Former mansion in Atlanta, Georgia

The Pappenheimer Mansion, later the Ponce de Leon Infirmary, then Midtown Hospital, was located at 144 Ponce de Leon Avenue NE in Midtown Atlanta, on the north side between Piedmont and Juniper streets. Furniture magnate Oscar Pappenheimer (1861-1917) built his first house on the site around 1900, which burned down in 1914. Pappenheimer rebuilt almost immediately, including a famous music room which contained a pipe organ as well as two grand pianos.

Interest in classical music waned in the 1890s through 1910s and Pappenheimer was credited as being one of the sole forces encouraging the performance of chamber music in Atlanta. For more than three decades, informal concerts were given in his music room.

==History==
The Pappenheimer family lived in the house until the 1930s, after which the house was used as a fraternity house for Georgia Tech students.

By 1941 it had become an ear, nose and throat hospital called the Ponce de Leon Infirmary, founded by Dr.

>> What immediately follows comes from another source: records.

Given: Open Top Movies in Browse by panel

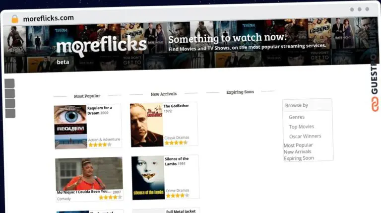Looking at the screenshot, I should point(301,127).
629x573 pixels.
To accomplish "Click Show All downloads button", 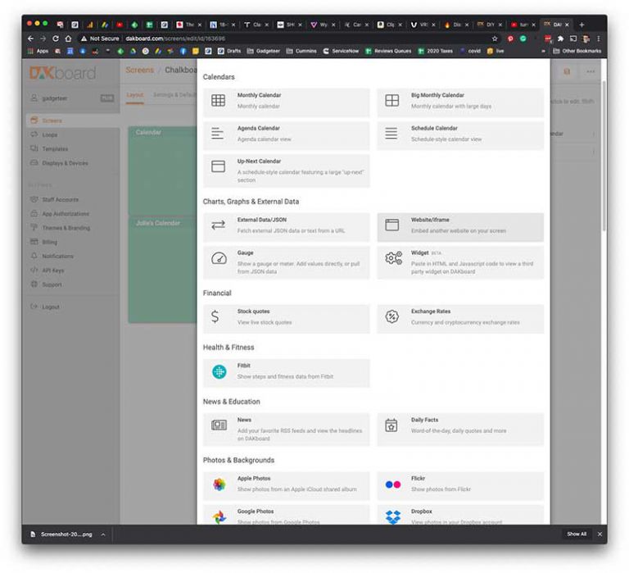I will (577, 534).
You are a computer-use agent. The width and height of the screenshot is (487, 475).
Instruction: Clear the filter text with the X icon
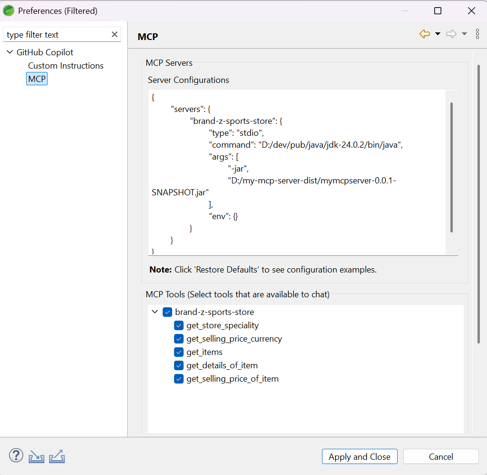coord(114,34)
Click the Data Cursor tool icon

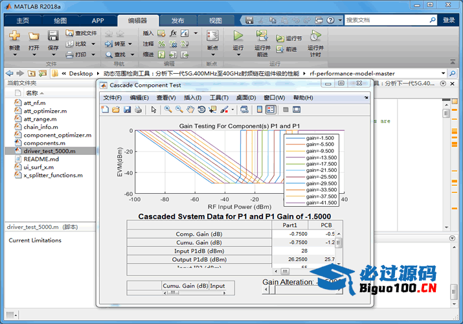tap(212, 110)
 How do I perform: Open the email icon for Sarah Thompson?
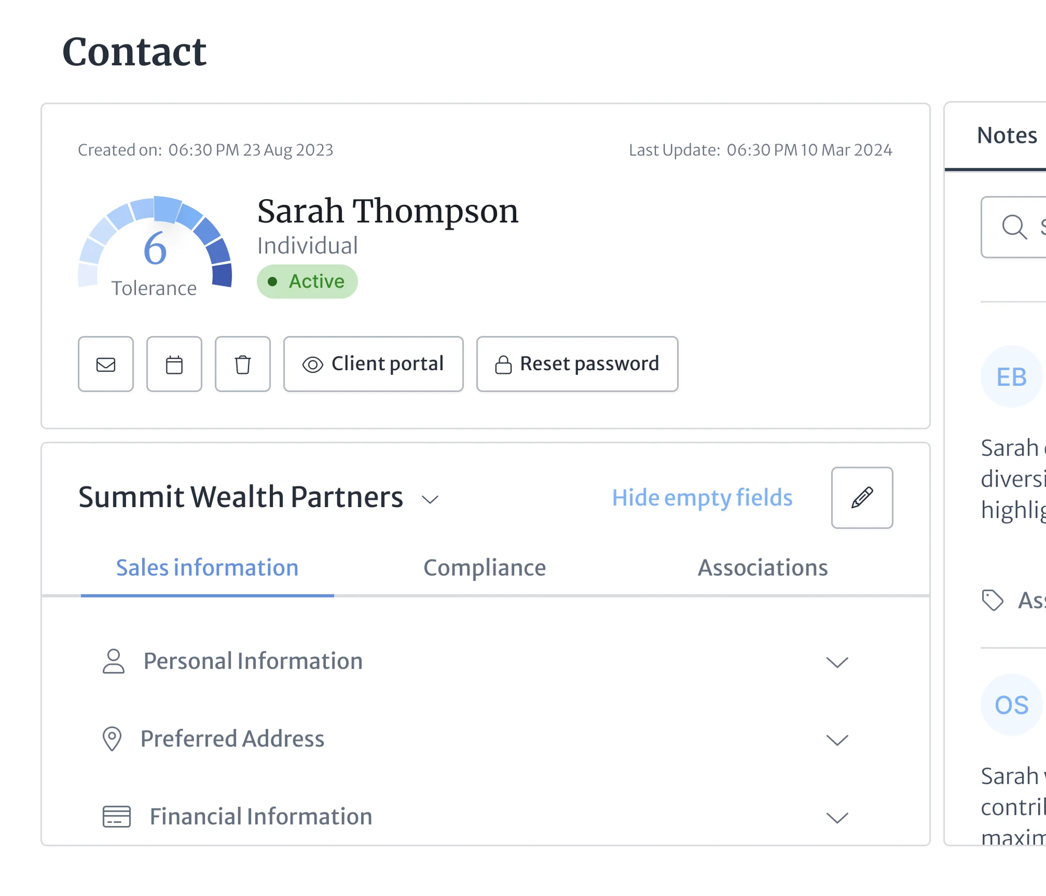tap(106, 364)
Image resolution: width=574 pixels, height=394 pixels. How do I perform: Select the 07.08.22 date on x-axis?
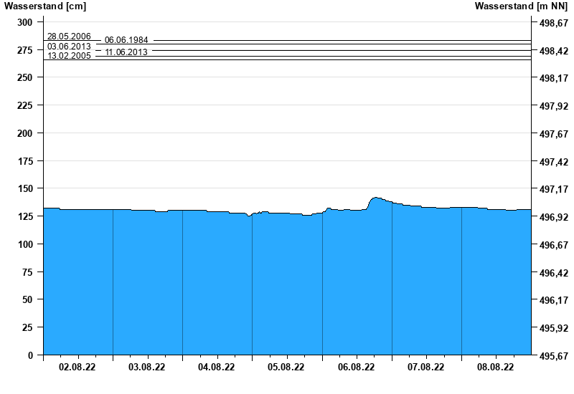click(x=425, y=367)
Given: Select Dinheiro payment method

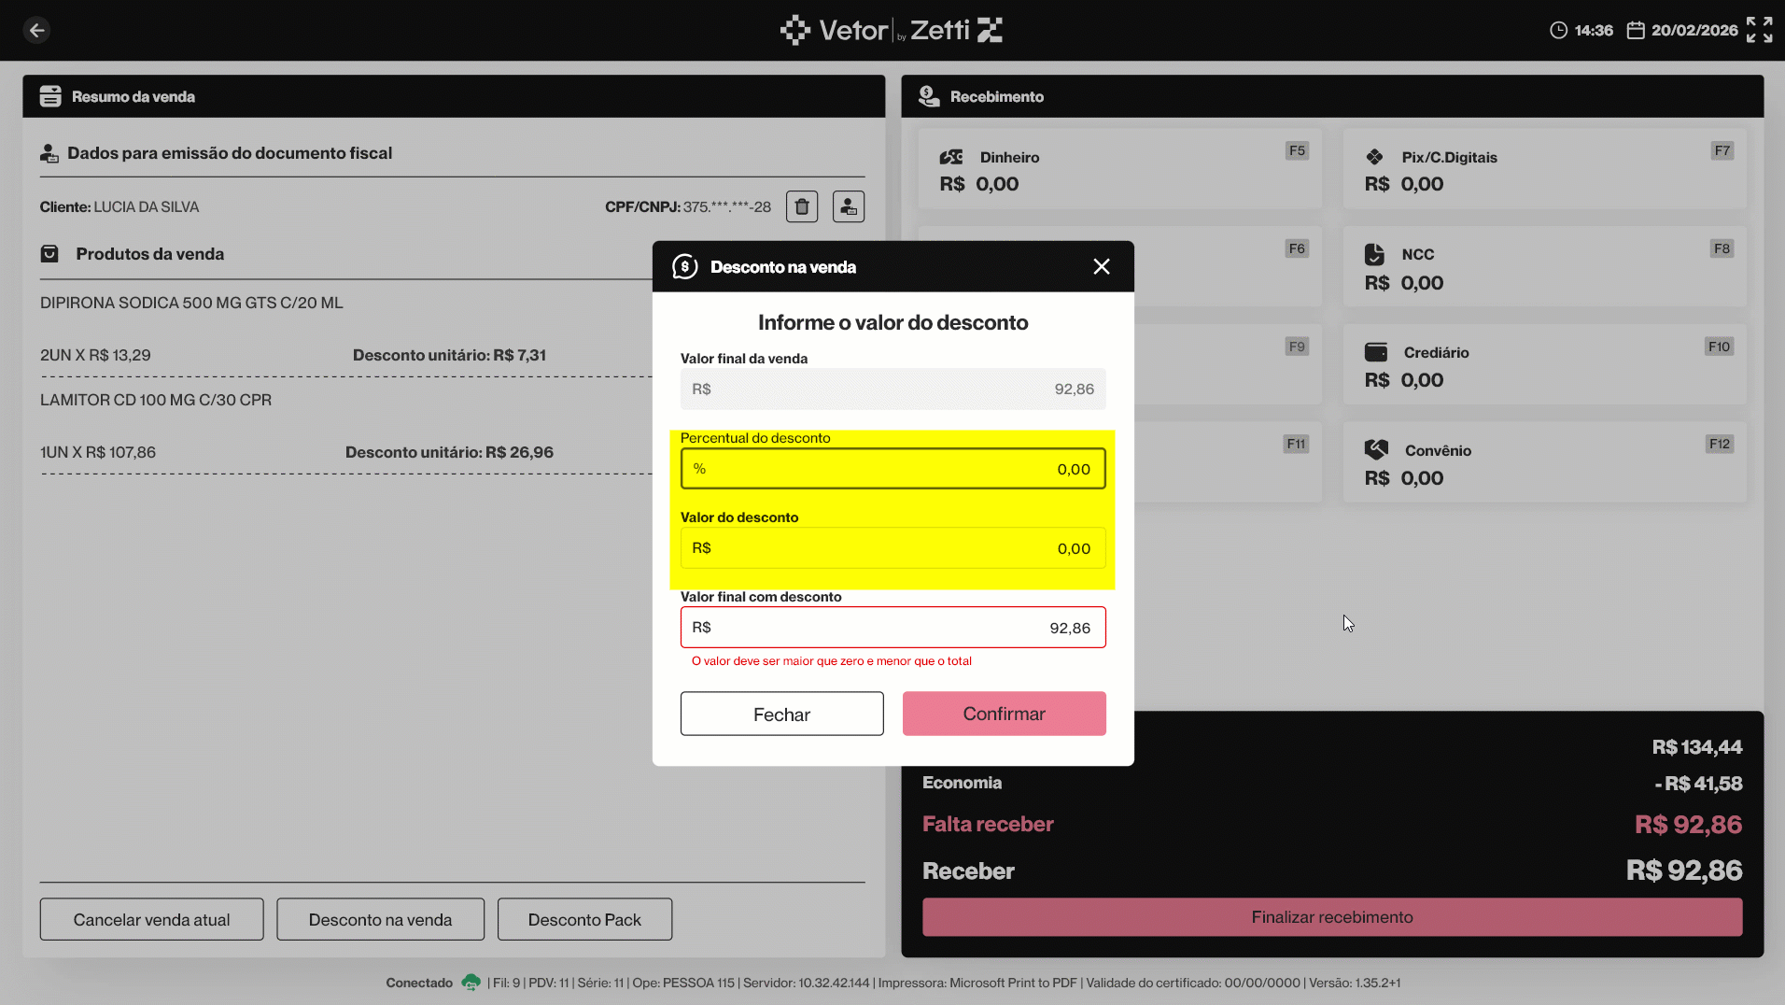Looking at the screenshot, I should [1118, 170].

Murdock Equen.

In 1977 it became Midtown Hospital, which specialized in second trimester abortions, performing the largest number of abortions of any institution in the state, more than 7000 in 1996. By the 1980s conditions in the hospital had deteriorated, conditions had become overcrowded and unsanitary and in 1988 the State of Georgia closed it.

The mansion was demolished in 1999 and the Marq on Ponce apartment complex now occupies the site.